A review of My 60 Memorable Games by Bobby Fischer

Reviewed by Paul Kane

My 60 Memorable Games by Bobby Fischer
Batsford
October 2008, Pages: 384, Paperback; ISBN: 9781906388300

Except for the conversion from English descriptive to algebraic notation, this is an unaltered reissue of Bobby Fischer’s classic games collection, originally published in 1969. Naturally enough, it is a work of genius that hardly requires your reviewer’s recommendation. My 60 Memorable Games represents Fischer’s main piece of writing on chess, though there was an earlier book of games and there are other minor bits and bobs to be found elsewhere, which are hitherto uncollected (e.g. an article on the King’s Gambit, annotations to some few nineteenth century games).

Altogether, the book covers the period from 1957 to 1967, and so we miss out on Fischer’s thoughts regarding the games played when he was in his prime (roughly 1970-1972). Also, a few of the selected games are not Fischer’s best from this period. One can abide the inclusion of the three losses, because they were all played against world-class opponents (Tal, Spassky and Geller), but the game against Walther (number 9) is simply awful. Walther plays poorly, yet Fischer plays worse and should certainly have lost, though the game was eventually drawn.

That said, there are masterpieces here aplenty, chief among them perhaps the victory over Robert Byrne in the USA Championship 1963-1964. And a couple of the draws – against Tal at Leipzig 1960 and Gligorich at Bled 1961 – are spectacular. Of course, whatever the game under consideration, Fischer’s annotations are pretty much as good as it gets and always worth reading and studying. As a writer, he has a kind of hard-ass, New York voice – ‘It’s tough right down the line,’ he says at one point in a game played with Petrosian in 1958 – and his analyses are deep and (as we know from experience with past ‘improved’ editions of this book) invariably correct. Undoubtedly, they will give pleasure to all who love chess.

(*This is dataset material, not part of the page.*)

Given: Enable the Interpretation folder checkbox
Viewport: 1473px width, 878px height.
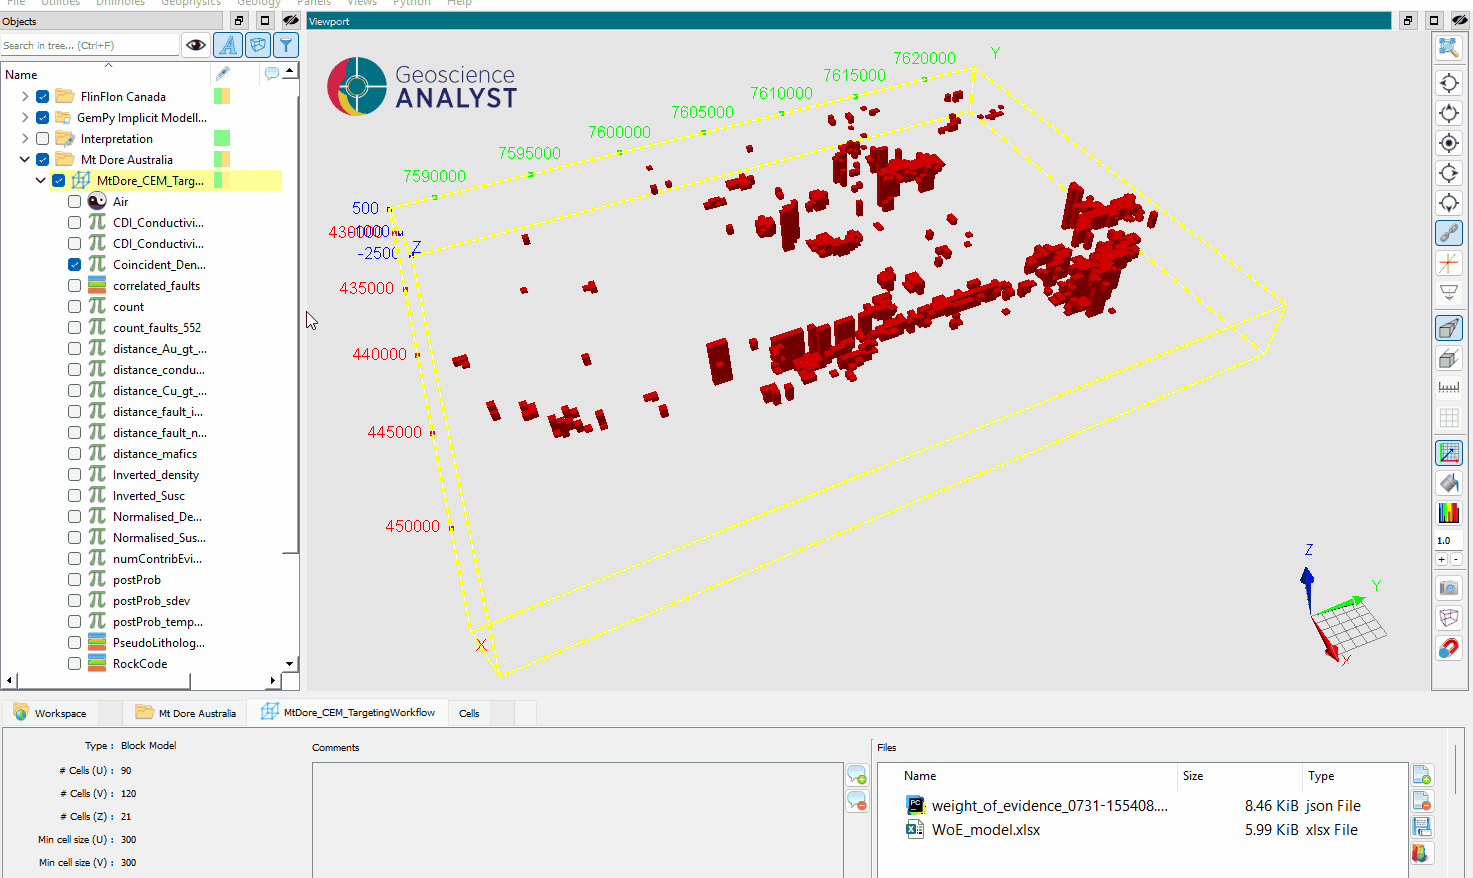Looking at the screenshot, I should pyautogui.click(x=43, y=139).
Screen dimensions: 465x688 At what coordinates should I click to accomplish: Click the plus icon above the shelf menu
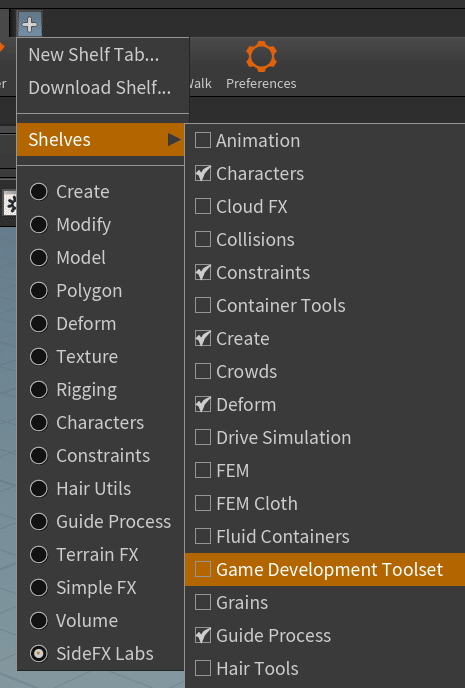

One could say much about Fischer’s life, though Fitzgerald’s ‘Show me a hero and I will write you a tragedy’ seems as good a summation as any. Or one could just plumb for the concluding remark that Fitzgerald gives to the owl-eyed mourner at Gatsby’s funeral. Of My 60 Memorable Games one can say that it will live and be read as long as chess is played. As a product of the human mind, it should be placed alongside Euclid’s Elements and the sonnets of Shakespeare. It is an engaging, analytical, above all veridical work of genius.

And speaking of veridicality, the epigraph that opens the book (Lasker’s ‘On the chessboard lies and hypocrisy do not survive long…’) likewise expresses a concern for truth, but perhaps it was put there for another reason too. It could be construed as Fischer’s apology to a world champion whom he had, in his earlier years, rashly and wrongly described as ‘a coffeehouse player’. Certainly, it is not beyond the bounds of possibility.